Il reste à savoir si les prisons en RDC sont-elles vraiment de centres de rééducations ou seulement de portes d’enfer ?

’L’ONG de défense des droits de l’homme Partenariat pour la Protection Intégrée (PPI) condamne l’abandon total auquel sont confrontées les prisons du Sud-Kivu, dépourvues de nourritures et médicaments. Des moribonds sont de plus en plus nombreux dans toutes les prisons, le ministre de la justice et Madame le chef de division de la justice oubliant que ce sont des vies humaines qui sont en danger,’’ interpelle Pascal Mupenda Directeur de programme chez PPI.

Cette organisation de défense des droits de l’homme regrette de voir que jusque là la décision portant désengorgement de centres pénitentiaire souffre dans des placards et personne en fait pas allusion.

« Pire encore, même la décision de désengorgement des prisons pour limiter la propagation de covid-19 en RDC n’a jamais été exécutée à plus d’1% au Sud-Kivu. PPI dit non au sacrifice de détenus en province du Sud-Kivu et exige finalement l’implication personnelle du Gouverneur Théo Ngwabidje qui est resté très silencieux depuis qu’on déplore des décès dus au manque de nourriture et médicaments dans des prisons de sa juridiction, » recommande notre source.

Le chef de division de la justice confirme le cas de mort et reconnait la situation chaotique que traverse les détenus dans toutes les prisons de la république suite au manque de dotation alimentaire plus de 6 mois durant.

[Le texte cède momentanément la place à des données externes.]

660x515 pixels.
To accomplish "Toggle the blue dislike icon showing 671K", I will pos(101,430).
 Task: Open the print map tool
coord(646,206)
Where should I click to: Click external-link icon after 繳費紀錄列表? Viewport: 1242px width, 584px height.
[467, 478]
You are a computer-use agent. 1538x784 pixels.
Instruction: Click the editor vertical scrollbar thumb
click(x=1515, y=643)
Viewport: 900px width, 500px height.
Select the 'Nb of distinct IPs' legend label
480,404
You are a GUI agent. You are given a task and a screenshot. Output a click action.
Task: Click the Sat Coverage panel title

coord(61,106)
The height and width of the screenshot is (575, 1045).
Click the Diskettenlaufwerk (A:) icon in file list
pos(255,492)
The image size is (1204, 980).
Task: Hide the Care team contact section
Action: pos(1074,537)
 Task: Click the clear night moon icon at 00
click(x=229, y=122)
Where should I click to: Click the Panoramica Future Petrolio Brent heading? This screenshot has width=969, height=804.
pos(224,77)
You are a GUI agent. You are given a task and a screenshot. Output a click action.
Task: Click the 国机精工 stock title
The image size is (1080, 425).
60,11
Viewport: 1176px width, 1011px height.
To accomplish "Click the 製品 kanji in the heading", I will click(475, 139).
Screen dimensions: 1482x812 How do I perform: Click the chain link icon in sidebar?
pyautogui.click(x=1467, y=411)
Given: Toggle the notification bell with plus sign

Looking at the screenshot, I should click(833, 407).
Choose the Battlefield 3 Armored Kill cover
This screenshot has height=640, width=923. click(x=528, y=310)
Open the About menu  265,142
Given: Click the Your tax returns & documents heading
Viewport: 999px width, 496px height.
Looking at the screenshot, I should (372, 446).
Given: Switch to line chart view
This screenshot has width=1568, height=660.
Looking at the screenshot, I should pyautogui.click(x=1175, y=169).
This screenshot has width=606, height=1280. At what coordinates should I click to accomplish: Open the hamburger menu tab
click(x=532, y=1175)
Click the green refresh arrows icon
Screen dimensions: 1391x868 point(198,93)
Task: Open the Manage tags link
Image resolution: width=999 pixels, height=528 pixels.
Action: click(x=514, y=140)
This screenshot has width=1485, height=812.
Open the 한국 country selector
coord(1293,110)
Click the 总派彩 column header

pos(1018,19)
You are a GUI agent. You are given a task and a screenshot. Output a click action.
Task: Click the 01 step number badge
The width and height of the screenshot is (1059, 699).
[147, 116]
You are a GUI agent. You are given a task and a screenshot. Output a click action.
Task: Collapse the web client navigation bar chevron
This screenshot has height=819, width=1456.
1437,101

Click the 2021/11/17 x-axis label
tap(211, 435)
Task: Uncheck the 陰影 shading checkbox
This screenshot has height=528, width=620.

’Nous sommes au courant, ma division est trop administrative, nous recevons des rapports de la part des directeurs de prisons et nous orientons à qui de droits. La province travers des situations plus compliquées ce dernier temps. Nous avons reçu une dernière dotation en mars équivalant à 500 dollars dès l’hors nous n’avons plus rien eu. Comment voulez vous que nous supportions les prisons d’autant plus que nous manquons les moyens ? C’est un cas généralisé sur toute l’étendue de la République pas seulement au Kivu. Nous vous informons encore que la prison de Kamituga ne figure pas dans la liste de prisons budgétisées d’autant plus qu’elle fonctionne dans une concession privée de la SOMINKI, » précise madame Lydia Massika chef de division de la Justice au Sud Kivu.

Contacté, le ministre Provincial de la Justice, il ne nous a pas octroyé son audience, car il aurait jugé la question moins pertinente.

PPI recommande aux députés provinciaux du Sud-Kivu de se saisir aussi finalement de cette question.